The Laminart is one of the only models being able to satisfactorily explain how crowding occurs in the visual system. Crowding is a visual phenomenon that happens when perception of a target deteriorates in the presence of nearby elements. Crowding occurs in real life (for example when driving in the street, see fig. 1a) and is widely studied in many psychophysical experiments (see fig. 1b). Crowding happens ubiquitously in the visual system and must thus be accounted for by any complete model of the visual system.
While crowding was for a long time believed to be driven by local interactions in the brain (e.g. decremental feed-forward pooling of different receptive fields along the hierarchy of the visual system, jumbling the target’s visual features with the one from nearby elements), it recently appeared that adding remote contextual elements can still modulate crowding (see fig. 1c). The entire visual configuration is eligible to determine what happens at the very tiny scale of the target!
To account for this exciting phenomenon (named uncrowding), Francis et al. (2017) proposed a model that parses the visual stimulus in several groups, using low-level, cortical dynamics (arising from a biologically plausible and laminarly structured network of spiking neurons, with fixed connectivity). Crucially, the Laminart is a 2-stage model in which the input image is segmented in different groups before any decremental interaction can happen between the target and nearby elements. In other words: how elements are grouped in the visual field determines how crowding occurs, making the latter a simple and behaviourally measurable phenomenon that unambiguously describes a central feature of human vision (grouping). In fig. 1c (right), the 7 squares form a group that frames the target, instead of interfering with it, hence enhancing performance. In the Laminart model, the 7 squares are grouped together by illusory contours and are segmented out, leaving a privileged access to the target left alone. However, in order to work, the Laminart model needs to start the segmentation spreading process somewhere (see fig. 2).
Up to now, the model was sending ad-hoc top-down signals, lacking an explicit process to generate them. Here, using the NRP, we could easily connect it to a model for saliency computation that was just integrated to the platform. Feeding the Laminart, the saliency computation model delivers its output as a bottom-up influence to where segmentation signals should arise. On the NRP, we created the stimuli appearing in the experimental results shown in fig. 1c, and presented them to the iCub robot. In this experiment, each time a segmentation signal is sent, its location is sampled from the saliency computation map, linking both models in an elegant manner. Notably, when only 1 squares flanks the target, the saliency map is merely a big blob around the target, whereas when 7 squares flank the target, the saliency map is more peaky around the outer squares (see fig. 3). Consequently, the more squares there are, the more probable it is that the segmentation signals succeed in creating 2 groups from the flankers and the target, releasing the target from crowding. This fits very well with the results of figure 1c. The next step for this project is to reproduce the results quantitatively on the NRP.
To sum up, building a visual system on the NRP, we could easily make the connection between a saliency computation model and our Laminart model.

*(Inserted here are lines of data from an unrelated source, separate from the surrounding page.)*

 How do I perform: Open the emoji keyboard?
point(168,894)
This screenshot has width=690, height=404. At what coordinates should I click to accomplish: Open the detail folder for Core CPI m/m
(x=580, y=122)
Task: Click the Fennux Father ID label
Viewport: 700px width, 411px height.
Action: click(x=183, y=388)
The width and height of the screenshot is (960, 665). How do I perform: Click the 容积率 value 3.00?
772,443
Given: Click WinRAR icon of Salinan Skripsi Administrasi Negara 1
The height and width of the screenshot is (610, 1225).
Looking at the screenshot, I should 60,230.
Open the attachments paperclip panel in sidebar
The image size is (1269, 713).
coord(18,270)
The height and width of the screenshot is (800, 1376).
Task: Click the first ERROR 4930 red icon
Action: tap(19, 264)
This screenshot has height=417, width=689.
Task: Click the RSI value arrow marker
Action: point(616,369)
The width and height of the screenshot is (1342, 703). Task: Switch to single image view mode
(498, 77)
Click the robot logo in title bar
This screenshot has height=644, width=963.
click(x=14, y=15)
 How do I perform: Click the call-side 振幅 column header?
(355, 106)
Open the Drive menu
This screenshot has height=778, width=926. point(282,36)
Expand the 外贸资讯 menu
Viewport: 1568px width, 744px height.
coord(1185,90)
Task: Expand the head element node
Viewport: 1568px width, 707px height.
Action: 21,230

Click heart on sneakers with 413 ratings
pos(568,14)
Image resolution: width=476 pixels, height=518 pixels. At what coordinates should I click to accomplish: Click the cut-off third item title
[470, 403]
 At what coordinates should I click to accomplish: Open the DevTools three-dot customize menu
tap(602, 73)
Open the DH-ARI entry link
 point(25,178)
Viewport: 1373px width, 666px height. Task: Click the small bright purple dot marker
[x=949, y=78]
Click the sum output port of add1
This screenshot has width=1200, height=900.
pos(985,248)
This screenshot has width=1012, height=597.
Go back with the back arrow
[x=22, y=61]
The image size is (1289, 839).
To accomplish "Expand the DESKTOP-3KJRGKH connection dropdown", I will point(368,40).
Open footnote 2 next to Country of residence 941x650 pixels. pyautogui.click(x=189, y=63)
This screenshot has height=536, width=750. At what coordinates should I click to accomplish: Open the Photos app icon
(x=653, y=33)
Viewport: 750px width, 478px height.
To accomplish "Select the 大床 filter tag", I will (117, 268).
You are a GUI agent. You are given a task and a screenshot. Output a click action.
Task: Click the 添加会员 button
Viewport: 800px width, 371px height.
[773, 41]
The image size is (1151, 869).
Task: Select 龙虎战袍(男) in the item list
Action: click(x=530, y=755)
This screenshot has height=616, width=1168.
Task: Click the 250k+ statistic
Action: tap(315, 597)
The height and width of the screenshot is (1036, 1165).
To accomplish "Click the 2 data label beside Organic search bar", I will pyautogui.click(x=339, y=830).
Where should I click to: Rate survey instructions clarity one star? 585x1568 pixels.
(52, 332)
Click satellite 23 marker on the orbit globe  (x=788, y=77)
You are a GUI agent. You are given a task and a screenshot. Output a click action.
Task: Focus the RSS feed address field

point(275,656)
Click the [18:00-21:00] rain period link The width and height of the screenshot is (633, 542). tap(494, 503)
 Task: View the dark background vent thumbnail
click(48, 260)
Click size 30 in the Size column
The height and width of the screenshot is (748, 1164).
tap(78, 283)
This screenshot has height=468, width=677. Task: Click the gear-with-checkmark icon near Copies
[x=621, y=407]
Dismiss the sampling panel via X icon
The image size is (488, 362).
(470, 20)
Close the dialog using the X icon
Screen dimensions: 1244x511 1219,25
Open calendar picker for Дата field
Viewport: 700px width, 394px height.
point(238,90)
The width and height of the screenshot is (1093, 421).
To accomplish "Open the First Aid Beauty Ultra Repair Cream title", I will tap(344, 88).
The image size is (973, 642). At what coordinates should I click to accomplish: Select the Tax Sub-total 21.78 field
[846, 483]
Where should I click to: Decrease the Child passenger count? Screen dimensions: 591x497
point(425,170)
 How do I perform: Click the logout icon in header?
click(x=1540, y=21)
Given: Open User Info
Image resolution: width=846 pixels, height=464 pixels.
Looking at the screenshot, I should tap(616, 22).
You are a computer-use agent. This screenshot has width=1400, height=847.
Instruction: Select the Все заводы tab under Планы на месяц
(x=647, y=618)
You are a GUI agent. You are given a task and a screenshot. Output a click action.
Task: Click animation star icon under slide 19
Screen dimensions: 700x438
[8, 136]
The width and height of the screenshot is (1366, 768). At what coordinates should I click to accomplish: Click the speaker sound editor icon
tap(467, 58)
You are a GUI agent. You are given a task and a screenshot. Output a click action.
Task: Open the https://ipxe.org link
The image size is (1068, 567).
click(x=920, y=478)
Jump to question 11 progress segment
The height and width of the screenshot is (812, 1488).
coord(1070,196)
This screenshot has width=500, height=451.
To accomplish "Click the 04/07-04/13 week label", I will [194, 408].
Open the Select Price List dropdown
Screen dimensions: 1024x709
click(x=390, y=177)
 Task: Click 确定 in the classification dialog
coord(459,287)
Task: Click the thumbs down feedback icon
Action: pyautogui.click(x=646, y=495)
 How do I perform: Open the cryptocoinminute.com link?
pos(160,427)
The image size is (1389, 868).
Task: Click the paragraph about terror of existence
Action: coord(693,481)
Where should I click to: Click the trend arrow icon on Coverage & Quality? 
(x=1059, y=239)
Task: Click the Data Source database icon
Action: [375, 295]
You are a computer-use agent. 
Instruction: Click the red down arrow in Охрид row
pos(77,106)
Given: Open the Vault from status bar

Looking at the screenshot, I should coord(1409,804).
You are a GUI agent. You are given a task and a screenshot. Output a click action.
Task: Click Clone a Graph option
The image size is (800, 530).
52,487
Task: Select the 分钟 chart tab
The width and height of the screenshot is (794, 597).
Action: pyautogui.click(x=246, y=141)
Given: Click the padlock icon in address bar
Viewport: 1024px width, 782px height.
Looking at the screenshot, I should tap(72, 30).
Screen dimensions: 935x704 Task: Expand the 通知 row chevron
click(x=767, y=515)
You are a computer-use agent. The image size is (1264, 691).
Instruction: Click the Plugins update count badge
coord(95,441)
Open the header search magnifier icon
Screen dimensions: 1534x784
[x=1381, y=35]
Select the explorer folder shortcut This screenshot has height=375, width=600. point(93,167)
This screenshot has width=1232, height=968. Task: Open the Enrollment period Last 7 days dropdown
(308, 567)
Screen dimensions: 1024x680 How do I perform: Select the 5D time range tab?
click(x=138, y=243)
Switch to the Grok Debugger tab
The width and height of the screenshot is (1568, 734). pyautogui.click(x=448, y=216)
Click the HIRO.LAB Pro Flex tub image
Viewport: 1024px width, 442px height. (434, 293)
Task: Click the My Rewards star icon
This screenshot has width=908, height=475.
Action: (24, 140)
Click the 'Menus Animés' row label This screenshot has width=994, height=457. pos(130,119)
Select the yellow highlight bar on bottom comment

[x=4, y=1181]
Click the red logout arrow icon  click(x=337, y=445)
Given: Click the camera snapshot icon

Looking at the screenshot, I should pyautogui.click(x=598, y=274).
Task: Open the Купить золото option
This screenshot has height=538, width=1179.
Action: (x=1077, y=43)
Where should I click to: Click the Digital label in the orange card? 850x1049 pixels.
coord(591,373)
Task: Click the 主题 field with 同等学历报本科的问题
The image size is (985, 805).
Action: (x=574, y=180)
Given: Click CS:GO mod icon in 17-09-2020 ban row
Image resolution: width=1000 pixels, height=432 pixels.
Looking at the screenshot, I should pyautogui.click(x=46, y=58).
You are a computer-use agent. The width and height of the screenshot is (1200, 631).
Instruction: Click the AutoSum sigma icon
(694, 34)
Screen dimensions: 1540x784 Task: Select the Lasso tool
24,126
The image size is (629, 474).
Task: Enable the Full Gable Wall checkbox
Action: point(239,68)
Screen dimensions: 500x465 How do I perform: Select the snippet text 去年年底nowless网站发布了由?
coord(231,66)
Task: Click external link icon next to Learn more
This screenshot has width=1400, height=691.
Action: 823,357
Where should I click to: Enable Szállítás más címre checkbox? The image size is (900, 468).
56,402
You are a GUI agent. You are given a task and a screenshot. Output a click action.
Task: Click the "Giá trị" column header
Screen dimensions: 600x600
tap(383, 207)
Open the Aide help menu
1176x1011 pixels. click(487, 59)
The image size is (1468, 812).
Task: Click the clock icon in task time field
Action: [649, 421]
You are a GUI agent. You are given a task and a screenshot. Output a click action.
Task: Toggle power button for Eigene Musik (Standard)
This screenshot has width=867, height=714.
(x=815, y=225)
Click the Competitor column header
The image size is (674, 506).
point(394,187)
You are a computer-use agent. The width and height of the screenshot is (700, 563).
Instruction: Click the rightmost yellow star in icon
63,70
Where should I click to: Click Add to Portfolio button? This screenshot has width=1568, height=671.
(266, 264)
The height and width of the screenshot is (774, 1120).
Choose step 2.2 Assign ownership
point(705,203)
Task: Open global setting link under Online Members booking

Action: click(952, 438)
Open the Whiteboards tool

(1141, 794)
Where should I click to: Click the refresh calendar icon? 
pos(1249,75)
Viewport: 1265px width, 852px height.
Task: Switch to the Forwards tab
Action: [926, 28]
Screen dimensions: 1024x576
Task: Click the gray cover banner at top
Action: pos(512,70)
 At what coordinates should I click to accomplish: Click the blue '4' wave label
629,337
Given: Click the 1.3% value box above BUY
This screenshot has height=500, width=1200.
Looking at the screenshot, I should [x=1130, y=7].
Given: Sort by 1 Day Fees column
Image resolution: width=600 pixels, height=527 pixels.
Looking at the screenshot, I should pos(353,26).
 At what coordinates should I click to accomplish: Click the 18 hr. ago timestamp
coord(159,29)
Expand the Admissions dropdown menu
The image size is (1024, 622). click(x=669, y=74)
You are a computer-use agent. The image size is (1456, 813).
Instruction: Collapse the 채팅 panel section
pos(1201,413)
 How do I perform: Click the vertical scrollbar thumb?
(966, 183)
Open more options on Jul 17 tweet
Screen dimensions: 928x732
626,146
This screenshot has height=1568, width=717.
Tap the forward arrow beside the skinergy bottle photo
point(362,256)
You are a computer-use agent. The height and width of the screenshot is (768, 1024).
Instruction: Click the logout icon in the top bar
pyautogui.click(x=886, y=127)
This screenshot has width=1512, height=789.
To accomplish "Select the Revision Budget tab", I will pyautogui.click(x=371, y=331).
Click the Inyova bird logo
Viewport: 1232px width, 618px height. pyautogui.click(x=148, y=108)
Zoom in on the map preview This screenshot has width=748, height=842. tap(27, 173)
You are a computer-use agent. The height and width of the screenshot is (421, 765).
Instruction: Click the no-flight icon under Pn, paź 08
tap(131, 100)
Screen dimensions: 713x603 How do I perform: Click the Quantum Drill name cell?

This connection greatly enhanced the latter model and gives it the opportunity to explain very well how uncrowding occurs in human vision and the low-level mechanisms of visual grouping. In the future, we will run psychophysical experiments in our lab, where it is possible to disentangle top-down from bottom-up influence on uncrowding, seeing whether a strong influence of saliency computation on visual grouping makes any sense.